Start of EXCERPT PROVIDED

SINGAPORE – With Covid-19 likely to be endemic and resulting in people spending more time indoors, some leaders in the sports sector have issued a reminder that it is important to find ways to remain active for one’s physical and mental well-being.
These were some of the topics discussed during a webinar by Sport Singapore on Tuesday (June 15). The first session of the Rethinking Live-Work-Play Trends with Active Health attracted an audience of 300.
The webinar, part of a monthly series, focused on movement, exercise and health coaching. The panellists were Mr Tan Chuan-Jin, president of the Singapore National Olympic Council; Dr Teoh Chin Sim, sports and exercise medicine specialist; and Michol Dalcourt, chief executive officer of the Institute of Motion.
Mr Tan, who is also the Speaker of Parliament, acknowledged that most people know they have to lead a healthy lifestyle but may be hindered by things like back-to-back virtual meetings.
He said: “It’s important to take ownership of our well-being. We barely go out now and using our smart devices might strain our necks, so these physiologically impact us.
“The best way is to take an active interest in being active. Even just doing push-ups for five minutes is really important and we should see if we can develop this as a habit individually and in our families and local community.”
Mr Tan added that he tries to slot in workouts whenever he has pockets of free time. To motivate himself, he joins friends on weekly workout sessions and participates in challenges for a good cause. Over time, these help form a habit of exercising, he said.
He is now participating in the Autism Resource Centre’s A Very Special Walk 2021 campaign to raise funds and awareness about autism.
He said: “Participating in these challenges helps raise awareness and creates pressure on yourself… It’s a healthy way to game-ify it.
“(When you meet your friends to exercise regularly), not only are you physically beginning to slowly improve at your own rate, socially it helps us be plugged in so our emotional, psychological and social well-being are being catered to.”

End of EXCERPT PROVIDED
Start of DATA RECORDS

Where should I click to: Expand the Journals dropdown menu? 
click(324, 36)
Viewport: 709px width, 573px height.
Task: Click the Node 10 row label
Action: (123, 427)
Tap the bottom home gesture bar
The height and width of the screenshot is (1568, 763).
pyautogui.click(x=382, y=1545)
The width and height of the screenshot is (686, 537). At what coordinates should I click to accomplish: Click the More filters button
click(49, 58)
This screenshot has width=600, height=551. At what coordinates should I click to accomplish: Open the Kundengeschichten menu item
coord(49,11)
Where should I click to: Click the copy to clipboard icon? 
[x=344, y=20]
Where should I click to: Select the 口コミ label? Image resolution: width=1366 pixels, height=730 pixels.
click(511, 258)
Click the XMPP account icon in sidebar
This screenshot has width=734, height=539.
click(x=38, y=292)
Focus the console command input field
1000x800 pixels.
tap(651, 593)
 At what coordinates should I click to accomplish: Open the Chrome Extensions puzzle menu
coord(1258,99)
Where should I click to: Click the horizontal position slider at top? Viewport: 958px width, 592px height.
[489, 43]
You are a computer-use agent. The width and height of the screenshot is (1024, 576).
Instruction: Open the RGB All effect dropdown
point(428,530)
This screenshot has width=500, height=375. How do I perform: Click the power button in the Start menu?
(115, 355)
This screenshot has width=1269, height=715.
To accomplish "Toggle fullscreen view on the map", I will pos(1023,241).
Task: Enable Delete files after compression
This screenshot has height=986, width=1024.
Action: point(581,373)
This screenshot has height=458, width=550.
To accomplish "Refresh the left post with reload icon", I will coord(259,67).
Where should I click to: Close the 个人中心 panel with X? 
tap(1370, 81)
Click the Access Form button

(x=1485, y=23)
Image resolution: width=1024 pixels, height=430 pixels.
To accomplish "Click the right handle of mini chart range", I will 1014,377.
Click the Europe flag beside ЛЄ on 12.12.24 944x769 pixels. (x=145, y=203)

End of DATA RECORDS

→ **APPLY WHAT YOU READ**
[a] After the lines, summarize the article about the Sport Singapore webinar on staying active in two sentences.
[b] Carry on the article about the Sport Singapore webinar on staying active, picking up after its final sentence.

→ **OUTPUTS FOR THE TASKS**
[a] At a Sport Singapore webinar on June 15, sports leaders stressed that with Covid-19 likely to be endemic and people spending more time indoors, finding ways to stay active matters for both physical and mental well-being. Mr Tan Chuan-Jin urged people to take ownership of their well-being, even with five minutes of push-ups, and said that weekly workouts with friends and challenges for a good cause help build an exercise habit while supporting emotional, psychological and social well-being.

[b]
One way to get more exercise is to create a routine that incorporates some form of physical activity, such as a 30-minute jog every morning, said Dr Teoh, who will be Team Singapore’s chief medical officer at the upcoming Tokyo Olympics.
She added that it was important to get up every 30-45 minutes to take water or go to the toilet and not be seated or glued to the computer the whole day.
But she also cautioned against exercising too much too quickly, especially for people who are sedentary, as that can lead to injury. She instead encouraged gradual progression and also advised individuals to be mindful of their diet.
She added: “One of the concerns I observed is people running more on harder surfaces. Some patients also started having knee and ankle pain because they normally exercise with footwear but now they exercise barefoot, so you have to be mindful about that.”
Urging the attendees to set aside time to get moving, Mr Tan added: “It’s our well-being and our lives. We owe it to our families to live long and healthily. It’s also a great time for family to exercise together. Hopefully with (relaxed safety measures), more people can go out for walks as a family.
“The good thing is it doesn’t cost anything and we have wonderful parks and park connectors to enjoy. There’s lots of places to explore in Singapore and we can keep active at the same time.”